Sky’s suddenly the limit for Matt LaFleur’s Packers’ offense
ARLINGTON, Texas – Maybe Matt LaFleur’s offense just needed a little time.
After a shaky, shaky start on that side of the ball in his first three games as Green Bay Packers coach, LaFleur has paired a scheme with Aaron Rodgers that is starting to show it has a high ceiling.
The last two weeks it has put up 61 points and 826 yards combined against two teams that are likely to be playoff contenders, the Philadelphia Eagles and the Dallas Cowboys.
The surprise is it came through as big as it did in the Packers’ 34-24 Week 5 win over the Cowboys despite Green Bay playing without injured Davante Adams.
The Packers hired LaFleur last January in large part to rejuvenate Rodgers and restore the juice in an offense that had grown stale the last few years.
Common sense said there would be rough patches for the first month or so of the season as LaFleur acclimated to his players and they acclimated to his scheme.
Still, there was no knowing whether those early-season issues would last and perhaps reveal deeper issues within this team. They didn’t. Not that we can proclaim that these Packers have arrived. It takes more than a couple of good games to say that.
But in back-to-back weeks they’ve moved the ball and put up points against apparently good teams. And more important, in Dallas on Oct. 6 Rodgers looked like an MVP candidate even if his mediocre passer rating (85.2) suggested otherwise.
“Days like today, it’s not the greatest statistical game for myself, but I feel like I played my best game of the season,” Rodgers said. “The way that I was moving and seeing things. I’ve accomplished a lot statistically in this league. I just want to win now.”
This is the Rodgers the Packers need if they’re going to accomplish something meaningful this season. He made a few good throws from inside and outside the pocket. He turned a couple of possible sacks into positive plays with backhanded and left-handed flips and awkward arm-angle throws. And he didn’t turn the ball over.
While the numbers were bland (238 yards passing, no touchdowns), the results were anything but.
“He’s really, really good at that stuff,” LaFleur said of Rodgers’ playmaking. “He’s just a great quarterback.”
LaFleur has to be equally heartened that his running game finally showed life. After four bad games on the ground, Aaron Jones exploded against Dallas (107 yards rushing, 75 yards receiving) and outperformed the NFL’s highestpaid running back, Ezekiel Elliott (62 and 29).
The thing was, Jones did most of his damage with the inside zone run, rather than the outside zone that is the usual starting point of the Shanahan/McVay/ LaFleur offense. Time after time, Jones made sharp, decisive, explosive cuts against the grain just after taking the handoff as he gashed the Cowboys for an average of 5.6 yards per carry and four touchdowns. It should have been five scores, but LaFleur flinched after Jones failed to score on first-and-goal from the 1 in the second quarter. That trip, like the first-and-goal-from-the-1 debacle last week against the Eagles, ended without a touchdown.

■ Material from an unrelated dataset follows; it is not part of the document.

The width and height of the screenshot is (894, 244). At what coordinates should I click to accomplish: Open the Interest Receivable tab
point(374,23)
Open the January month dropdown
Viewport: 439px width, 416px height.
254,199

This was the dynamic Jones we’ve seen enough of the past two years to know he’s for real. But the question is whether he can do what he failed to his first two seasons: stay healthy and on the field. If he’s still doing this in December, the Packers might have something going, though if they ride him every week like they did in this game (26 touches), the chances of him still standing then aren’t good.
“He’s a very explosive guy,” Rodgers said.
The Packers came into this matchup as 3½-point underdogs, and really, that felt light considering how important Adams was to their offense against the Eagles (10 catches) before turf toe knocked him from that game late. Sure, the Cowboys were missing their two-time firstteam all-pro left tackle (Tyron Smith), but surely the Packers’ loss of Adams was bigger, right?
Or not.
The Packers’ Smiths (Za’Darius and Preston) took full advantage of Smith’s replacement (Cameron Fleming) and combined for three sacks and three other hits on Cowboys quarterback Dak Prescott, who threw three interceptions.
With the way the Packers moved the ball up and down the field against the Cowboys with Jones’ running and Rodgers’ slinging, it was hard to notice Adams wasn’t there.
Of course, the Packers are going to need Adams if they’re to turn this surprising 4-1 start into something worth talking about in a couple of months.
But to do what they did without him in a hostile environment was no small feat. It doesn’t make a season, but it makes for an interesting start.